Iowa State psychology professor Douglas Gentile to lead session at White House conference

Douglas Gentile

Douglas Gentile

AMES, Iowa -- Douglas Gentile, an associate professor of psychology at Iowa State University and world-renowned researcher on the effects of media on children, has been invited to lead one of the discussions at next week's White House conference on "Enhancing Well-being and Attentional Control through Games and Interactive Media: A Neuroscientific Approach."

Gentile's session, "Affective/Social behavior within video game-based interactions," will take place on Wednesday, Aug. 22, at 8:30 a.m. in the Eisenhower Executive Office Building, Indian Treaty Room at the White House. He will be presenting with Chade-Meng Tan, a best-selling author who was one of Google's earliest engineers, helping to build its first mobile search service. He now serves as Google's Jolly Good Fellow.

"There is a striking difference between learning from video games and learning in traditional educational settings," said Gentile, who runs the Media Research Lab at Iowa State. "In education, the gold standard is transfer of knowledge from the learning environment to the real world. And yet most of the research on education shows that transfer very rarely happens in the classroom.

"When we look at the research on video games, especially the unintentional effects -- such as the effects of action games on visual perception skills, or violent games on aggression -- these show remarkable transfer to novel situations," he continued. "Games are natural teachers and since children spend so much time playing them, we have an opportunity to use them to enhance children's well-being, especially if the researchers and game industry can work together. This conference is an important step in that direction."

Presenters were invited to participate in the conference by Constance Steinkuehler Squire, a senior policy analyst at the White House Office of Science and Technology Policy, where she's shaping the Obama Administration's policies around games that improve health, education, civic engagement and the environment, among other areas.
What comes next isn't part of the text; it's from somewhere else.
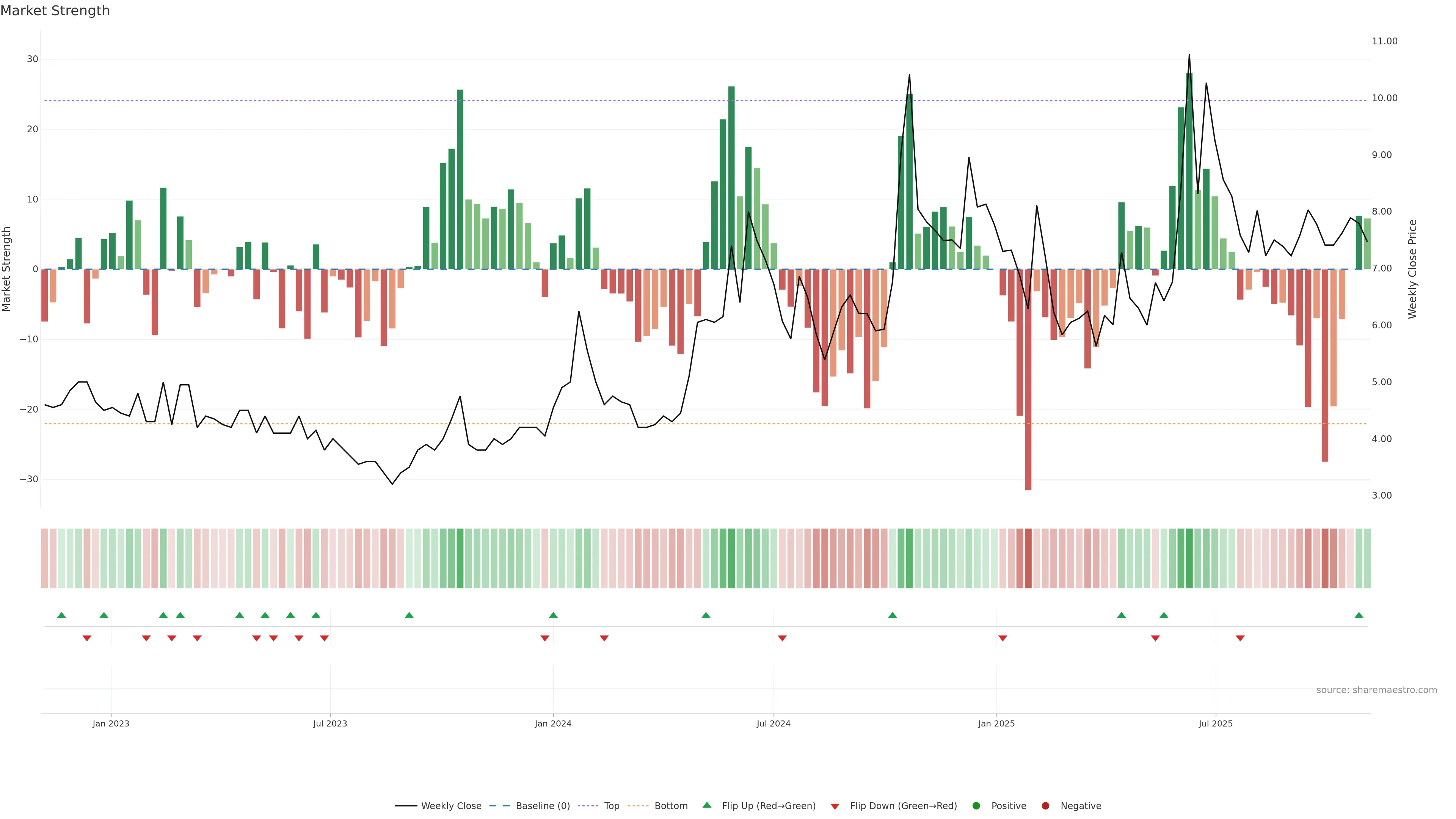Viewport: 1456px width, 819px height.
Task: Click the dark red Negative legend circle
Action: tap(1045, 806)
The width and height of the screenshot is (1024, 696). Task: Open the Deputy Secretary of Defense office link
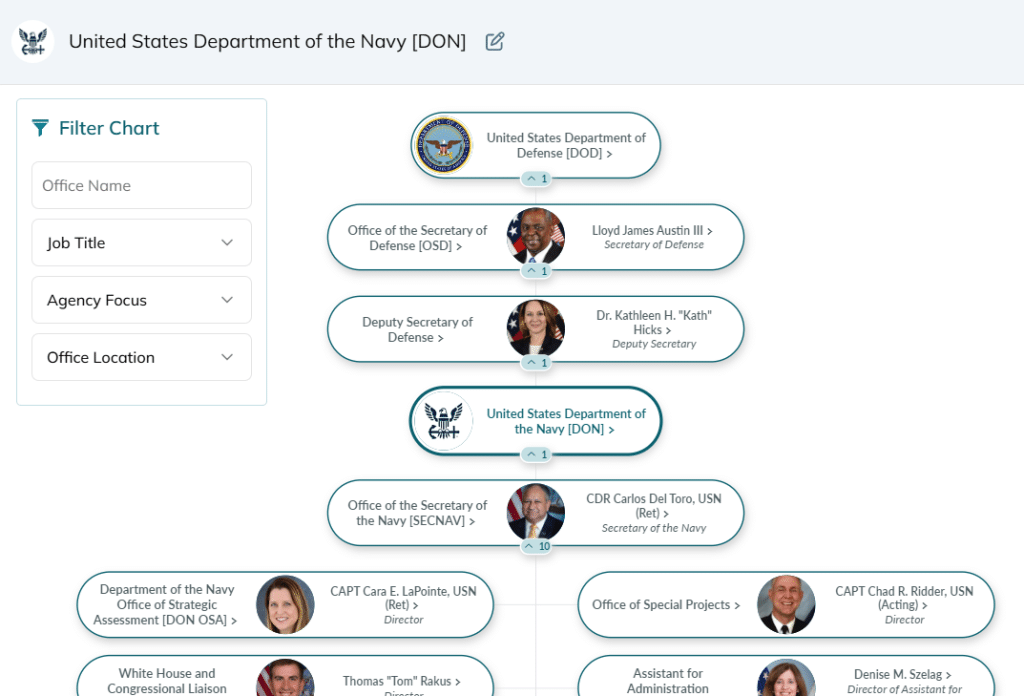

Gentile was author of the landmark study finding that pathological patterns of video game addiction exist in youth (ages 8 to 18) and that nearly one in 10 of the gamers (8.5 percent) are pathological players. He led cross-cultural studies demonstrating that playing prosocial games can increase helpful and cooperative behaviors -- both in the short-term and long-term. He also was one of three Iowa State authors of a book titled "Violent Video Game Effects on Children and Adolescents" (Oxford University Press, 2007), which reported on three studies finding evidence of the adverse effects of violent video game exposure on the behavior of children and adolescents.

Following his presentation at the White House, Gentile will travel to Hanover, Germany, where he has been invited to participate in an international workshop that aims to adapt and refine the diagnostic criteria for video game and Internet addiction.